Where remuneration committees oversee a firm’s policy, this should oversee how obstacles producing pay gaps and other adverse outcomes are being managed in their firm.
Fit and proper person test
The regulators are also “exploring whether adverse findings in relation to individuals’ conduct with respect to diversity and inclusion issues could affect” assessments regarding if the person is fit and proper to carry out their role.
“We could develop guidance on this topic to include evidence of sexual harassment, bullying and discrimination on the basis of someone’s protected (or otherwise) characteristics as factors to take into account,” the regulators said.
Firms would need to assess whether evidence of such behaviour constituted a breach of the conduct rules which would need to be disclosed in future regulatory references.
“We think it could also be helpful for the regulators to develop guidance on how such behaviour, or failure to take reasonable steps to address these kinds of behaviour, could result in a breach of the conduct rules,” they continued.
“We believe that developing this guidance would provide firms and the regulators with clarity, leading to a more consistent approach and could have a significant impact on reducing non‑financial misconduct in the sector, supporting inclusive cultures.”
Targets, board, and executive responsibilities
The regulators highlight the importance of setting targets throughout the industry for boards, executive teams, wider senior management and also for customer-facing staff.
“We believe that targets for representation can be a powerful way of driving change through commitment to shared goals,” they said.
“We would want to avoid this becoming a tick box compliance exercise. Any such target‑setting would need to take account of the wider cultural context of the firm and firms would need to be able to explain the actions taken to meet any targets.”
Specifically on customer-facing roles the paper added that greater diversity may help in understanding and serving diverse consumers and asked for views on the use of targets here, especially certified staff, and the firm as a whole.
Along with considering increased diversity on boards and mandating areas of responsibility for diversity and inclusion at board level, the regulators want individuals to be responsible.

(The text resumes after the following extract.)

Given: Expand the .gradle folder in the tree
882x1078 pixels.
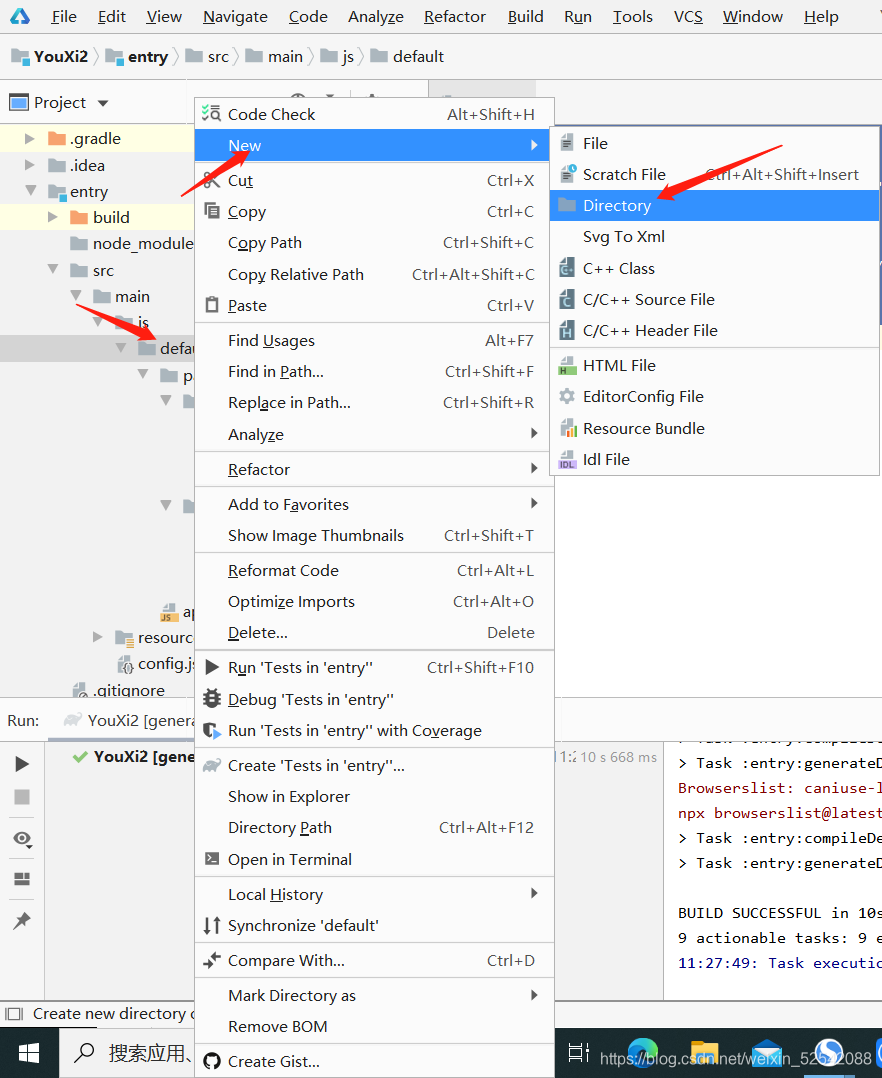Looking at the screenshot, I should click(29, 139).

“We think that making senior leaders directly accountable for diversity and inclusion in their firms would be a way to drive strategic thinking and relevant discussions among the key decision‑makers,” the paper said.

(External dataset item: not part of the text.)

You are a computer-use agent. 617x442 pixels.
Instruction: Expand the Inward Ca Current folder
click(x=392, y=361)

“This focus from the top would help to empower individuals from across the firm to embed diversity and inclusion into the entirety of a firm’s practices.”

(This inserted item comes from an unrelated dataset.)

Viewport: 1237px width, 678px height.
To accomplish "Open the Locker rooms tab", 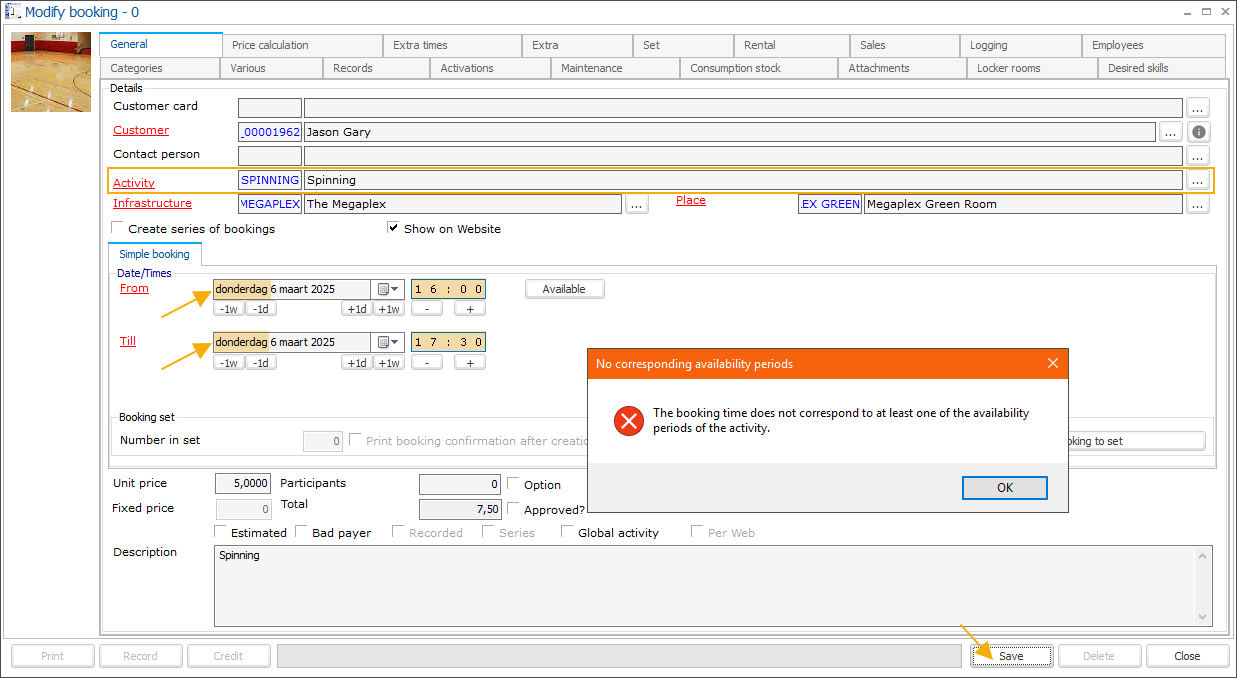I will click(1008, 68).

‘Will not hesitate to take action’
In the foreword to the paper FCA chief executive Nikhil Rathi, BoE deputy governor for financial stability Jon Cunliffe and PRA chief executive Sam Woods laid bare the importance of the situation.
“It is clear that we still have a very long way to go,” they said.
“Large gender and ethnicity pay gaps still exist in the financial sector, there are parts of the industry which lack diversity at senior levels, and the products offered to customers still do not always meet the needs of disadvantaged groups.
“In addition, staff at both firms and regulators do not often have the vocabulary or skills to conduct open and constructive conversations about sensitive subjects such as race.”
They noted that diversity and inclusion were critical to their work on culture and governance, particularly for boards and senior management and that they expected to see diversity and inclusion become part of how they regulate and part of how the UK financial sector does business.
“We will recognise those firms that make good progress and will not hesitate to take action where we see shortcomings, particularly where those impact on consumers and market outcomes. By working together on these issues we think we can drive real change,” they concluded.